2. PETITION TO PROBATE
In most cases (except where the value of the estate is minimal), you will need a probate attorney to file a petition to probate the deceased person’s estate. After this petition has been filed, you’ll get a court date for your first hearing. Then, at the hearing, the probate judge will name you the personal representative of the decedent’s estate and determine whether to grant you rights of independent or dependent administration. This part of the probate process can take from one to four months, depending on how soon you can get a hearing date.
3. NOTICE TO CREDITORS
In this next step, which can take from four to six months, creditors are identified and outstanding debts and taxes are paid out of estate assets. Typically, it begins with the publication of formal notice to creditors in the local newspaper. If assets have to be sold in order to pay creditors, this step will take longer.
4. ASSET INVENTORY AND APPRAISAL
Often running concurrently with the above step, this is one of the major tasks of the probate process. The estate’ assets have to be thoroughly inventoried and appraised so that the court and executor can know exactly what the estate is worth. Depending on the size of the estate, this can take from a few weeks to several months.
5. SALE OF PROBATE PROPERTY
Many times an estate contains property, often real estate, that must be sold for the purpose of paying creditors and/or distributing the proceeds to beneficiaries. If you’ve been granted independent administration rights, the process is pretty straightforward, much like a traditional real estate sale and with little court oversight.
With dependent rights, however, the process gets more complex and longer. “While you will be able to list the home and even accept an offer, you cannot complete the sale on your own. The probate court will need to approve and oversee the sale with a court confirmation hearing.” And at this hearing, “the probate judge may open the overbid process, which proceeds similarly to an auction” (HomeLight). If this is the case, this step can take six months or more.
6. FINAL ACCOUNTING
Usually taking a month or two, this step involves the compiling of the pertinent transactional documents concerning the estate. The purpose is to allow the court to review all the documents and make sure everything is in order and has been done according to the state’s legally mandated procedures. The requisite documents will include accounting forms, inventories, and appraisals.

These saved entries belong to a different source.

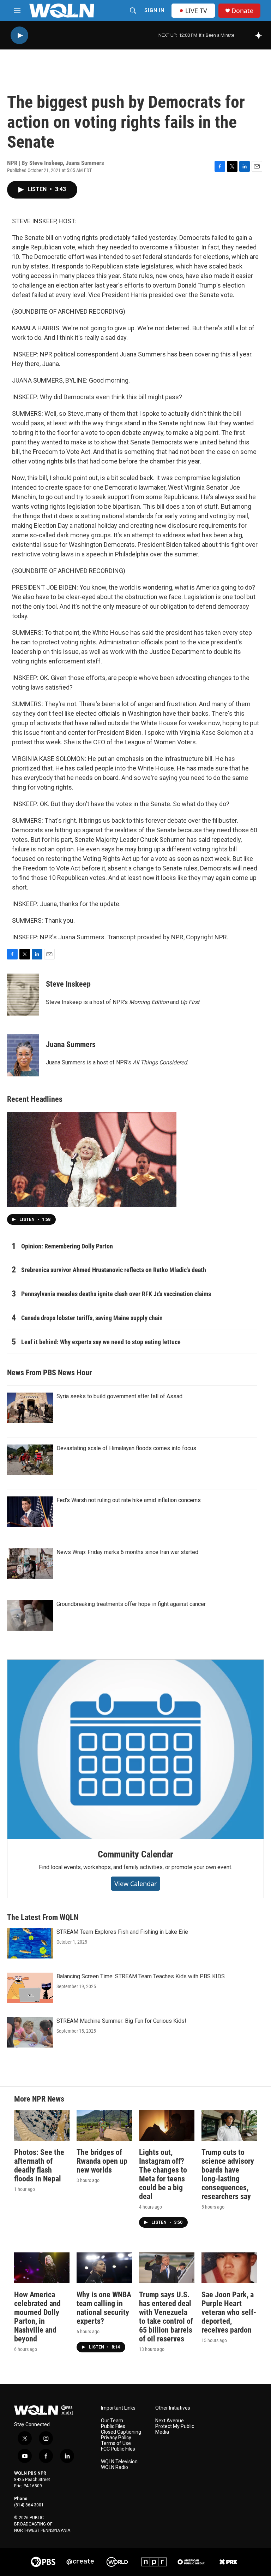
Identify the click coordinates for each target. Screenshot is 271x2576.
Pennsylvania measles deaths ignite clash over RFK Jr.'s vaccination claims (116, 1294)
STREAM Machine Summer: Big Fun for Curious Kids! (121, 2020)
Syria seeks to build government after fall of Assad (119, 1396)
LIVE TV (196, 10)
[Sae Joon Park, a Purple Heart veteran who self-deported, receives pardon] (229, 2267)
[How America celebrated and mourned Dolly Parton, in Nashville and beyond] (42, 2267)
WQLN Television (119, 2461)
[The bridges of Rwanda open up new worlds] (104, 2125)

7. FINAL DISTRIBUTION AND ESTATE CLOSING
The last part of the probate process, which typically takes one to three months, involves the distribution of assets to beneficiaries named in the will and the formal closing of the estate. When all the documentation is in order and approved by the court, the judge will then rule for the probate to be closed and the estate dissolved – after, of course, court costs and attorney fees are paid out of the estate.
Making the Probate Process Easier for Inland Empire Home Sellers
As you can see, then, the timeline for the probate process can be quite long, as well as complex and intimidating. But a qualified probate real estate agent can help make things much smoother.